Not only do you have to think about these things, you have to act on them, find solutions before all hell breaks loose. And this is why multitasking is that much harder for moms who want to, or have to do it all by themselves.
Is It Worth The Hassle?
This is a very personal question and it is hard even for the same person to have the same answer at different points in their lives. I think as independent individuals, we might still be able to pull off several tasks at once and enjoy doing it. The minute you add kids to the mix, there is so much else to deal with
- a sense of responsibility for everyone’s life
- feelings of guilt at not being able to give kids the time we think they deserve
- feeling inadequate at work because we have to wind up and walk away at some point
- never being ‘on top’ of anything, ever!
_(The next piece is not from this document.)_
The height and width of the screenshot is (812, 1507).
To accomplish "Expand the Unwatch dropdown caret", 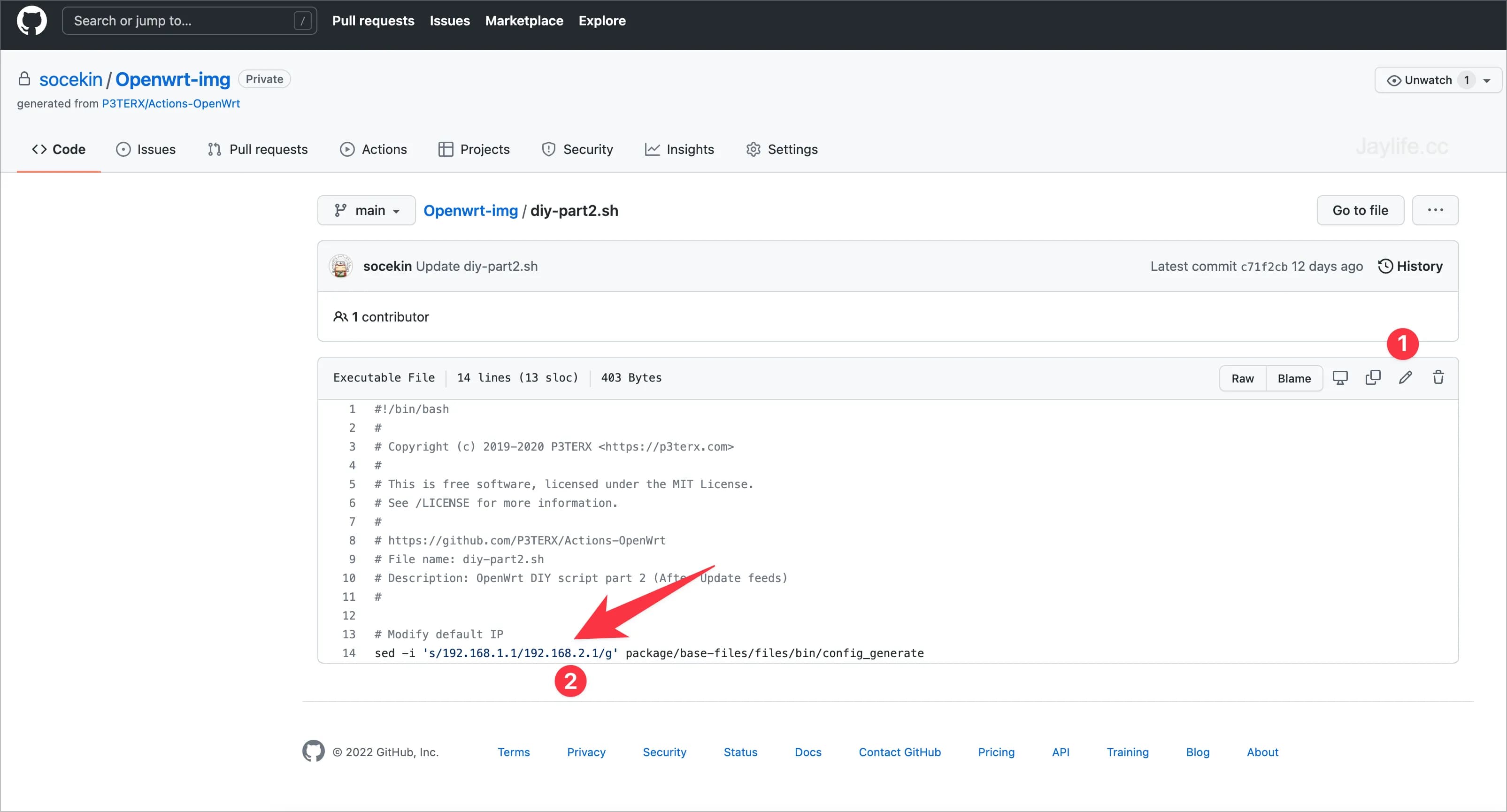I will point(1486,81).
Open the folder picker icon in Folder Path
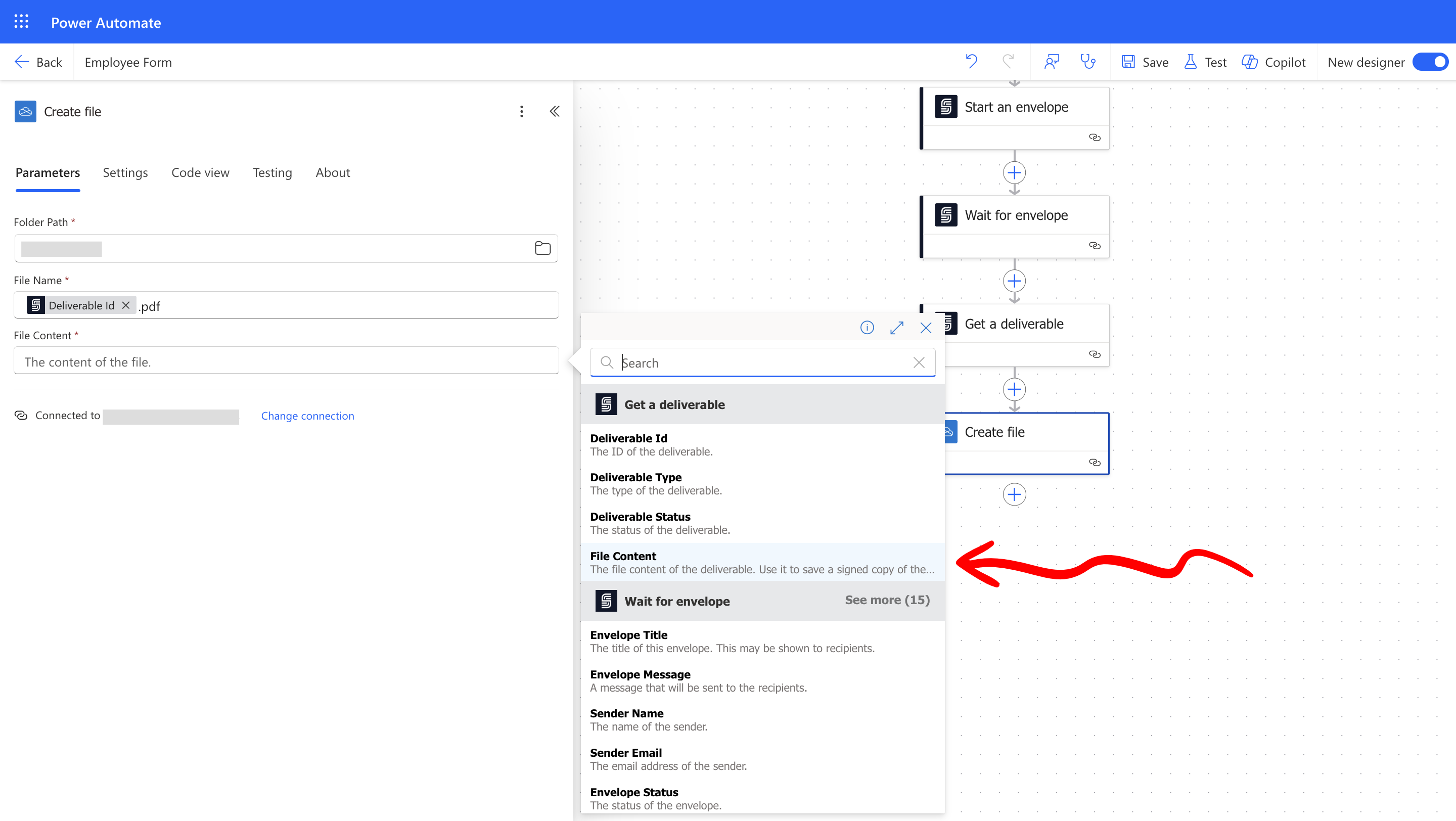This screenshot has width=1456, height=821. [542, 248]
See where this is going? Doing too many things is just not satisfying enough. Instead, a better idea would be to optimize your time into each of your priorities, ‘chuck out’ whatever else doesn’t make it to that list and find a way to be happy with whoever you are.
Why Mothers Continue To Multitask Anyway
Call it social pressure, compulsion or anything else, women feel more responsible for a household and children than their male counterparts. This is just the way it is, conditioned by several generations’ worth of social norms and unsolicited advice.
Come to think of it, how many men in the world feel guilty about not cooking or helping with household chores every day? As a woman, it is impossible to imagine a situation in which we just come home from work and plonk ourselves down, children and dinner begone to hell.
We as mothers are wired to multitask anyway- whatever reasons we attribute to it. Maybe we don’t want the condescending look the neighbor’s face when we leave our kids with a nanny or maybe face judgment from other moms themselves for ‘not having enough time for the family’. All of these reasons hardwire us to accept the burden of chores as our reality and modify ourselves to get more done.
The only way to get around multitasking, especially if you don’t enjoy it as much as society says you should, is to simply make the choice not to do too many things at once. Having a priority list, segregating tasks into ‘high – medium – low priority’ categories and sticking to them is one of the best things you can do for your mental health as a mother.